Il ritratto di Amerigo Vespucci a Ognissanti
Ancora oggi quando si entra nella Chiesa di Ognissanti è possibile ammirare la cappella di famiglia che Amerigo di Stagio, notaio della Repubblica fiorentina e nonno del futuro navigatore, volle abbellire intorno al 1473 con un affresco oggi attribuito a un Domenico del Ghirlandaio agli esordi della sua carriera.
Sopra l’altare è raffigurata una Pietà, a sua volta sormontata da una lunetta con la Madonna della Misericordia che allarga il suo manto per accogliere e proteggere la famiglia di Amerigo di Stagio, con i suoi figli e i suoi nipoti.
Tra i vari ritratti è probabile che si celi anche quello del giovane Amerigo, identificabile nel ragazzo a sinistra della Vergine o forse piuttosto dell’angioletto di sinistra che sostiene il manto e, una seconda volta, nella figura che compare nella Pietà alle spalle dello zio Giorgio Antonio.
La Firenze del giovane Amerigo
Sappiamo poco dell’infanzia di Amerigo, se non che cresce in uno dei momenti più floridi della storia fiorentina, quello che vede il consolidarsi del potere della famiglia Medici grazie all’abile gestione politica, culturale ed economica avviata da Cosimo il Vecchio.

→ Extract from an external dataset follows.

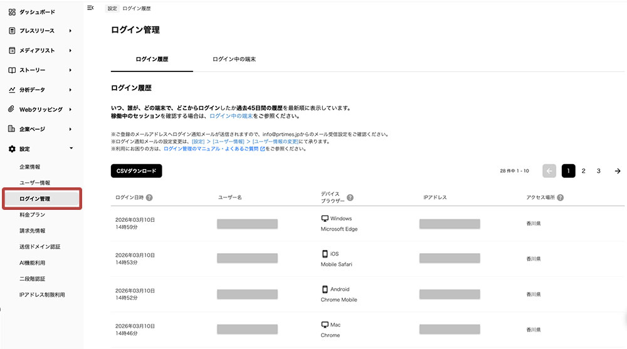
Task: Click help icon beside アクセス場所 column header
Action: [559, 197]
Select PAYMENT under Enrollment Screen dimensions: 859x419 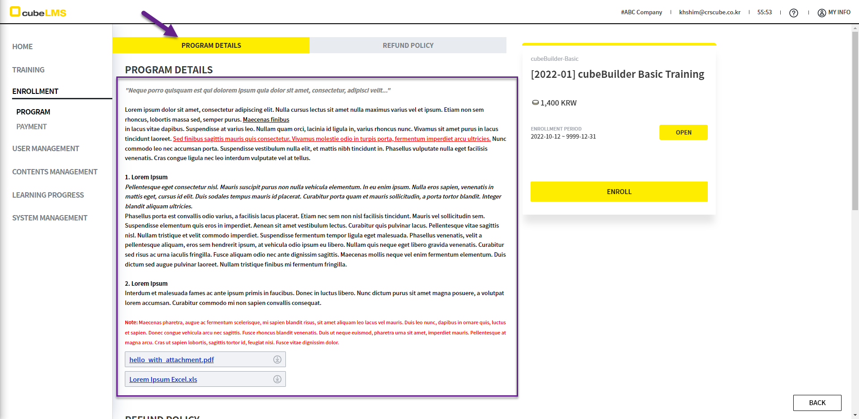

Sono gli anni in cui Firenze si trasforma in un centro culturale ineguagliabile, che attira i più importanti artisti ed intellettuali del tempo. Gli anni in cui fioriscono le scienze e gli studi astronomici, grazie alla presenza di Paolo del Pozzo Toscanelli, matematico e cartografo che intratterrà una importante corrispondenza con Cristoforo Colombo, fornendogli i suoi calcoli (errati!) per la traversata oceanica e spronandolo a tentare l’impresa.
A Firenze, città di scambi e di commerci, arrivano anche i racconti degli incredibili viaggi compiuti da mercanti e viaggiatori. Come quelli compiuti dai Portoghesi, che non potendo battere l’egemonia sul Mediterraneo delle vecchie Repubbliche marinare, cercano nuove rotte per raggiungere l’Oriente e iniziano ad esplorare le coste occidentali dell’Africa e ad inoltrarsi sempre più nelle acque dell’Atlantico.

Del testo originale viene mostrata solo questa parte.